Tuesday, March 13, 2018

GHOST MUST BE QUIET: Court Ruling Prohibits Noisy Spooks' in G. P.

Detroit Free Press, June 12, 1943
Phantoms are rules out of order when they create a nuisance in restricted areas in an unprecendented ruling handed down Friday by Circuit Court Judge George B. Murphy granting neighbors a permanent injunction restraining Mrs. Henrietta A. Schnelker from holding seances, trances and readings in her home at 1357 Devonshire, Grosse Pointe.

Climaxing a two-week hearing Murphy upheld the petition of 20 residents of the exclusive neighborhood that the peace of their homes was disturbed by frequent seances.

"The proofs showed that music and weird noises emanated from the residence loud enough to be heard by the neighbors and create a disturbance in the community," according to Murphy.

"During the seances the lights were out and a large, metallic trumpet was in use, allegedly floating around in space, touching occupants and through which trumpet the spirits were alleged to have communicated with the audience, with Mrs.

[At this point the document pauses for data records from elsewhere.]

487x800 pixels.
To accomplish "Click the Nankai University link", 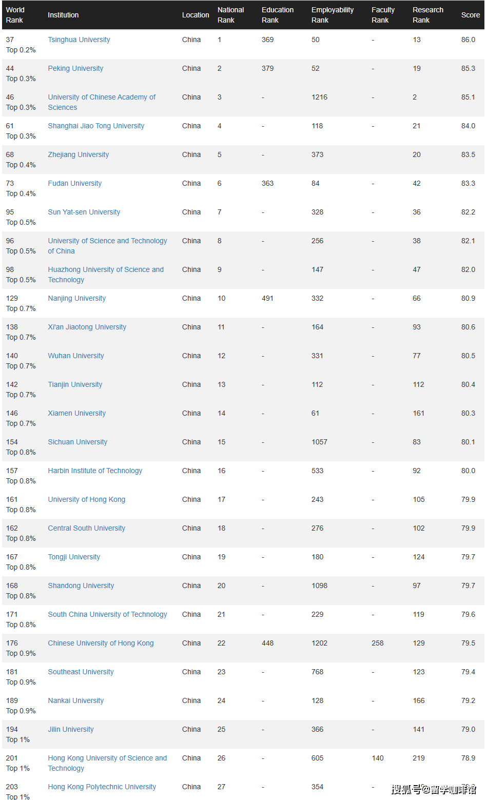I will [76, 700].
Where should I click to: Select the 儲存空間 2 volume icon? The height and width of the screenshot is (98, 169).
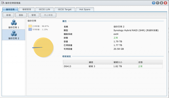[14, 33]
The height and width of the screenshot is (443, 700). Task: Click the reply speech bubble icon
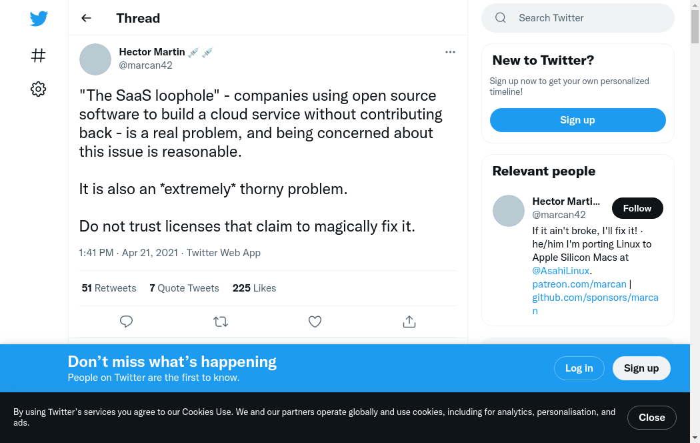point(126,322)
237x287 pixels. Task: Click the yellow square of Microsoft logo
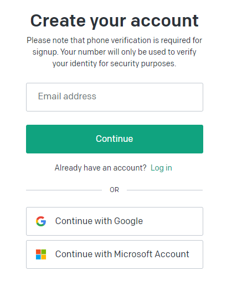44,257
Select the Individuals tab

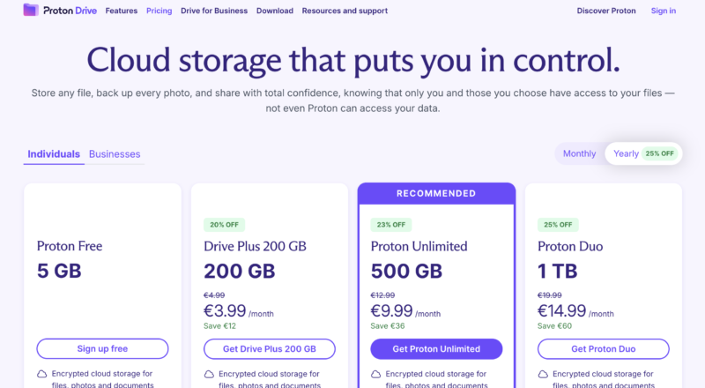click(54, 154)
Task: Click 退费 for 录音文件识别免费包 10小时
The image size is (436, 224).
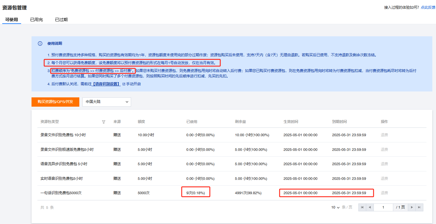Action: 384,135
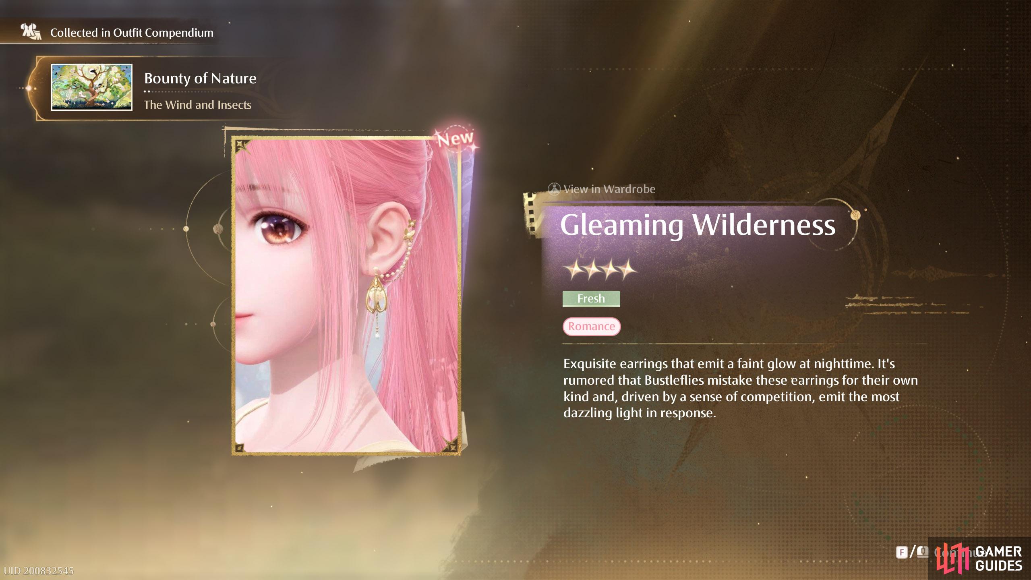
Task: Click the Gleaming Wilderness title banner
Action: pyautogui.click(x=698, y=225)
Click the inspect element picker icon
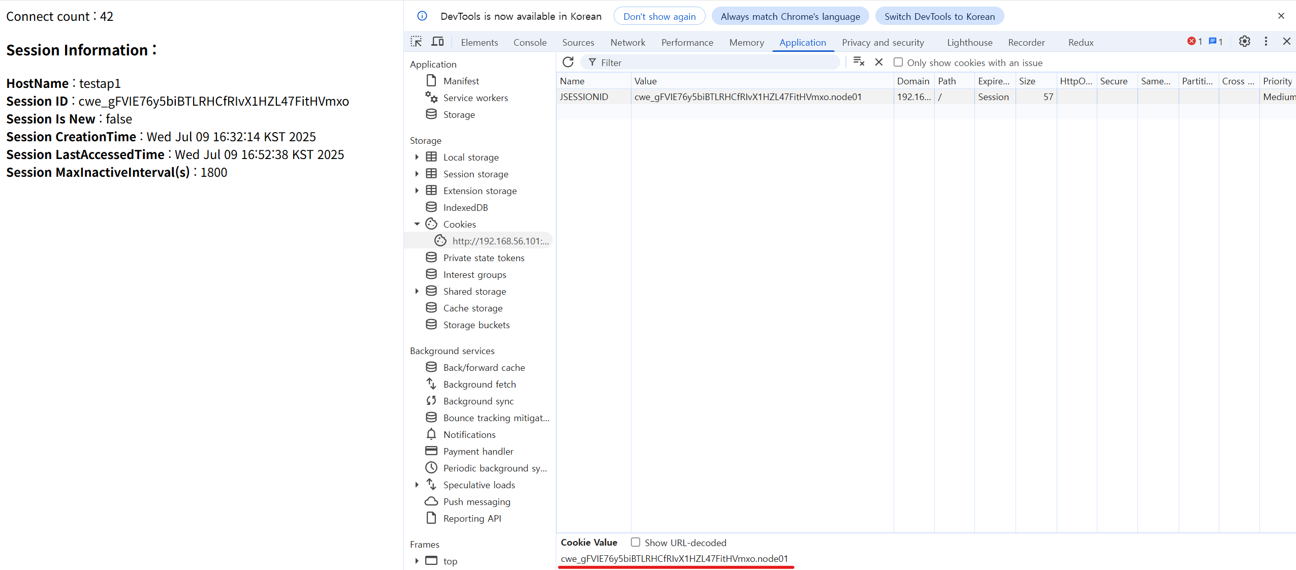The width and height of the screenshot is (1296, 570). tap(416, 42)

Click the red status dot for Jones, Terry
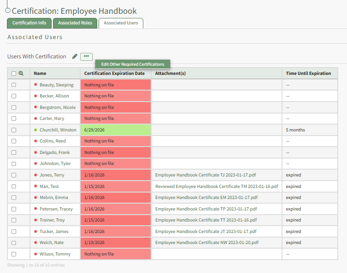click(x=35, y=175)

Schnelker acting as medium."

Murphy also held that traffic congestion developed in the neighborhood and that frequent disturbances resulted when children gathered in the neighborhood "in their desire to see 'the ghost.'"

Friday, December 29, 2017


Detroit Free Press, March 1, 1909

No Explanation Can Be Given For Strange Marks On the Walls.

No well regulated policeman believes in ghosts, but some at the Delray police station on West Jefferson avenue believe their quarters are haunted. This does not seem possible, but there is no other explanation.

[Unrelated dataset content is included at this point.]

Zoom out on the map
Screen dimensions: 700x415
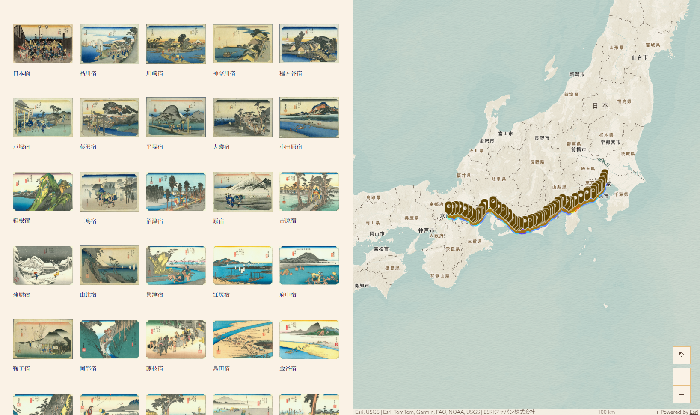pyautogui.click(x=681, y=394)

That station is located in a cottage marshal of old Delray. The station is papered like a private residence, and the police furnishings look incongruous. But it's the paper that brings the mind to think of ghosts.

Strange hieroglyphics have appeared from day to day until the red-figured paper has been entirely covered. To be exact, it looks as if muskrats had amused themselves rubbing their greasy fur against it. No one about the station can explain the marks.